BEGIN RAW DATA

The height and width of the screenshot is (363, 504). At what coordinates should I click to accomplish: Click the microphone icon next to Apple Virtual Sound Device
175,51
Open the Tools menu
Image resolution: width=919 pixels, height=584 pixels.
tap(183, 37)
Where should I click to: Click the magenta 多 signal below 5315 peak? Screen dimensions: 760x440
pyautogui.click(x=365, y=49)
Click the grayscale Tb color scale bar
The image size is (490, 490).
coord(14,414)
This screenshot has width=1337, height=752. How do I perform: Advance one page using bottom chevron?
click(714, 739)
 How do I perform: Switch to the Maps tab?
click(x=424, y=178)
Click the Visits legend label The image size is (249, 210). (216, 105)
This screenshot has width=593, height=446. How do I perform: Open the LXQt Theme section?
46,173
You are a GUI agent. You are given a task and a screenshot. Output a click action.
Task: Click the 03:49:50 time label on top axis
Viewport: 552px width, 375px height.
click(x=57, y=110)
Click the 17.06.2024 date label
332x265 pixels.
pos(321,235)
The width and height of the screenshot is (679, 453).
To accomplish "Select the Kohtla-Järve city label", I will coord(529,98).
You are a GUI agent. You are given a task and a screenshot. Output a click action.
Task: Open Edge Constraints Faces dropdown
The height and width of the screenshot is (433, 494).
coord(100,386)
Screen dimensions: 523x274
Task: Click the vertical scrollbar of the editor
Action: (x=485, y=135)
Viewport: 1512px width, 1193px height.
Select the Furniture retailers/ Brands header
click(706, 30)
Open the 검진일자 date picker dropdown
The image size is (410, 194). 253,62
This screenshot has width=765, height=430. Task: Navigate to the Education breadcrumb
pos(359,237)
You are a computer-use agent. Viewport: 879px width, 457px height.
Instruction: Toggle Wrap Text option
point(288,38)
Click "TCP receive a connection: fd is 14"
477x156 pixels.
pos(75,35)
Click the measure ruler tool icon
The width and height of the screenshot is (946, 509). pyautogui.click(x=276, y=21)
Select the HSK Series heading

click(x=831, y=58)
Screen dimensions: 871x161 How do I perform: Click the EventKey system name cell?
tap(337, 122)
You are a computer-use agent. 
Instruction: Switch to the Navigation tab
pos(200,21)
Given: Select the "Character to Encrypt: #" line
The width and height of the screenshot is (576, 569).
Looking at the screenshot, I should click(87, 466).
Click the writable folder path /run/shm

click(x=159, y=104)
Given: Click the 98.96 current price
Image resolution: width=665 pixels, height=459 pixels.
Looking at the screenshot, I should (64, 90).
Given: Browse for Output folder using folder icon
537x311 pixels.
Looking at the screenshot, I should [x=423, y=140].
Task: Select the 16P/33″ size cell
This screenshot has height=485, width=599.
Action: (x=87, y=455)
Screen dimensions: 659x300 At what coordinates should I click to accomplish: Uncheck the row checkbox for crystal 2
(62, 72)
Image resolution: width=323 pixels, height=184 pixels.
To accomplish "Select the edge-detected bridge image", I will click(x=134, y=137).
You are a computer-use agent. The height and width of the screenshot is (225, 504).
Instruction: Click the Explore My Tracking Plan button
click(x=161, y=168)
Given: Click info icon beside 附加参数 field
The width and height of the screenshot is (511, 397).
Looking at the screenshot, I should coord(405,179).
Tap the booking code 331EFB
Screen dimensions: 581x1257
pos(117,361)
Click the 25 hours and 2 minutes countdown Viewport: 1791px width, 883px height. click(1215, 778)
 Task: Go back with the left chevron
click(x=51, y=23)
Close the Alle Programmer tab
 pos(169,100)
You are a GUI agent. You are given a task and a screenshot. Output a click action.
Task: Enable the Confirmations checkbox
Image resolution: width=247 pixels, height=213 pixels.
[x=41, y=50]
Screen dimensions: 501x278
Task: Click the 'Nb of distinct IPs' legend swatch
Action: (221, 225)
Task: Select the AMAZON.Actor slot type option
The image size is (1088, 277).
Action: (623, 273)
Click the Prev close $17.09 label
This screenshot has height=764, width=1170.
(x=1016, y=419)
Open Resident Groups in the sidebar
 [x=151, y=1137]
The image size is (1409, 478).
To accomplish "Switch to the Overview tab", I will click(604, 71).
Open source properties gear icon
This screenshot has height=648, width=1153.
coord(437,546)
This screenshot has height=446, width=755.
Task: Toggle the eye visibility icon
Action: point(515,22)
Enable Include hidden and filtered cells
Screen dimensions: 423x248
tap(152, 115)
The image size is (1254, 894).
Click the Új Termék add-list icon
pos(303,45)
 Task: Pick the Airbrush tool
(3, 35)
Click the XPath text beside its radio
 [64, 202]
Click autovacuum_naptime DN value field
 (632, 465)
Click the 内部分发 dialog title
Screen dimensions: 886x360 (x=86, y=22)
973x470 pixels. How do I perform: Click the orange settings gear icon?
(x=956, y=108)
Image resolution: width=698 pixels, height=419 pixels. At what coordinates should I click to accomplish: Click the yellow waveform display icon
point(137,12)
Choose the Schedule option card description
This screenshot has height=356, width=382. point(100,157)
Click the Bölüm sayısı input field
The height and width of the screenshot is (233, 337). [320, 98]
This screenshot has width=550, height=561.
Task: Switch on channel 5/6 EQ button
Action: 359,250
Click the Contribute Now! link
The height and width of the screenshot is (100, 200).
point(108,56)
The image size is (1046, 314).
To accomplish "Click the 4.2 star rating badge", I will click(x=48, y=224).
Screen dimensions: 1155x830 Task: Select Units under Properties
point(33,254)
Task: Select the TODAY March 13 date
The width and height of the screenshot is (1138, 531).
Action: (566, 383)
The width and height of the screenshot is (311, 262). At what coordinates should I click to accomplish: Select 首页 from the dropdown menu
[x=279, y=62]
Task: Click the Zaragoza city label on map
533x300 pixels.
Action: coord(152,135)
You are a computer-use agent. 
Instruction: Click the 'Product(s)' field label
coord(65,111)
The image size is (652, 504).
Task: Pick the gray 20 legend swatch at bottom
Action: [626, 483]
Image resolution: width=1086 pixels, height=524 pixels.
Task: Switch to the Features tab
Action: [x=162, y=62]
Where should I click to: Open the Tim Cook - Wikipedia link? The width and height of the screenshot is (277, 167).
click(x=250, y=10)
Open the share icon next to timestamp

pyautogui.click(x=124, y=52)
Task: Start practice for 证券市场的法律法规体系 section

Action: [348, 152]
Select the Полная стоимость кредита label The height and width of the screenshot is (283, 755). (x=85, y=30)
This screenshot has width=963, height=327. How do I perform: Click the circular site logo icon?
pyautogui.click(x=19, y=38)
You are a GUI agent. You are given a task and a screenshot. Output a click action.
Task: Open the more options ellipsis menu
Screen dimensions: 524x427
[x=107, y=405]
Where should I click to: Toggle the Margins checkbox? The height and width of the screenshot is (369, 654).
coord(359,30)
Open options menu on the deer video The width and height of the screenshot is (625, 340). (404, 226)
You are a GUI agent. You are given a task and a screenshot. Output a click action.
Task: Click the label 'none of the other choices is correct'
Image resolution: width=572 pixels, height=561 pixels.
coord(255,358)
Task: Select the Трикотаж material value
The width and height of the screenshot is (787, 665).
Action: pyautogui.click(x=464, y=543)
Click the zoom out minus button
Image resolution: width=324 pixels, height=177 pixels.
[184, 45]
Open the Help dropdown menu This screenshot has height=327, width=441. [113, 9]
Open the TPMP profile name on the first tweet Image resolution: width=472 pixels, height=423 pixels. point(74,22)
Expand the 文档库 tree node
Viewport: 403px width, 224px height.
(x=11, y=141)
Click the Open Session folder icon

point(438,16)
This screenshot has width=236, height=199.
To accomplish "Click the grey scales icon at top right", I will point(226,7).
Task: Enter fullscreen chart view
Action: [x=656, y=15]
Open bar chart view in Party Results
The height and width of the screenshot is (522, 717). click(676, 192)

END RAW DATA

— WHAT YOU NEED TO DO —
Your reply should be a single number: how many lines in the entries above hold the string "options".

— OUTPUT BELOW —
2